[Collection entries]

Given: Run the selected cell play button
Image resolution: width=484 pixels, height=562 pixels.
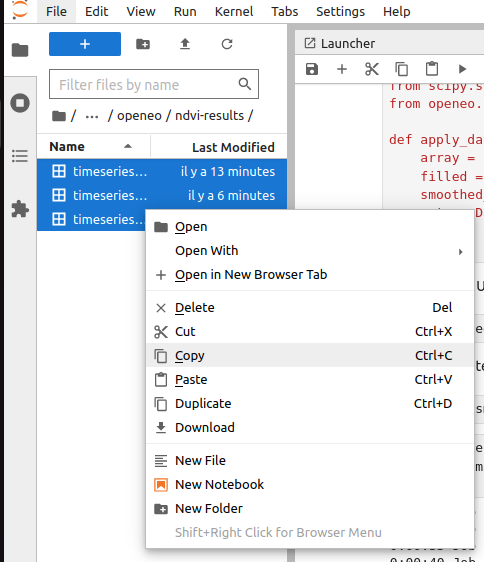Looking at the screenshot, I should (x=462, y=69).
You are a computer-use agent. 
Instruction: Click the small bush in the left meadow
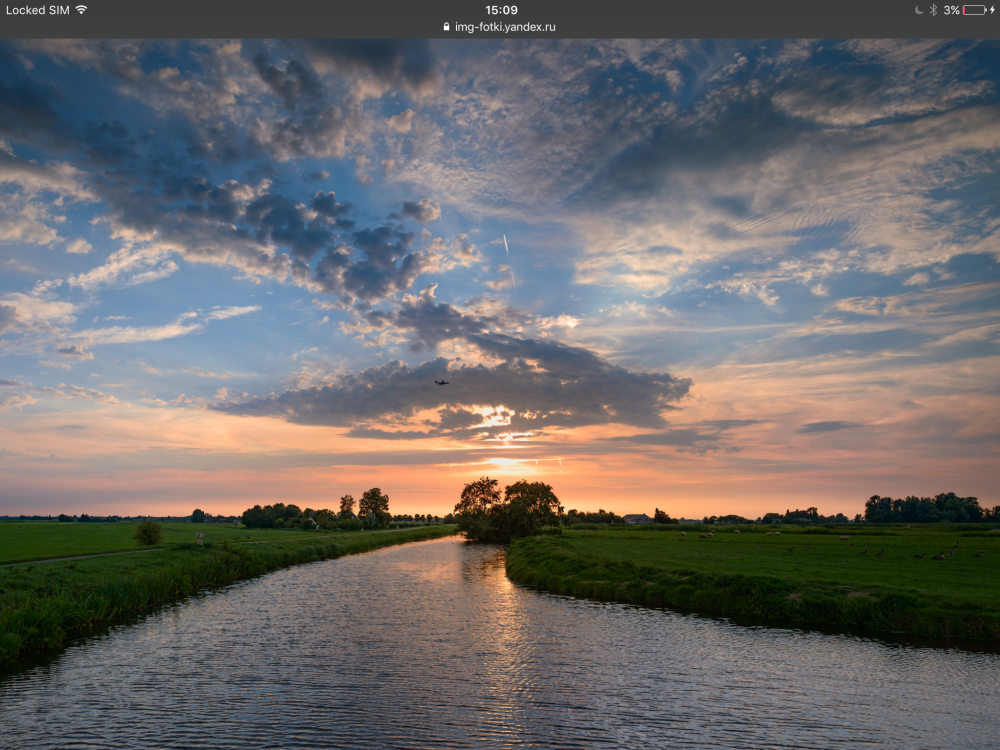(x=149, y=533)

**EXERCISE OBJECTIVE**
In the copy, include exactly the lines from the one with "You are a computer-use agent." through the final line of the data, both ends included, and no pictures.

**THE ANSWER**
You are a computer-use agent. 
Instruction: Click the small bush in the left meadow
(x=149, y=533)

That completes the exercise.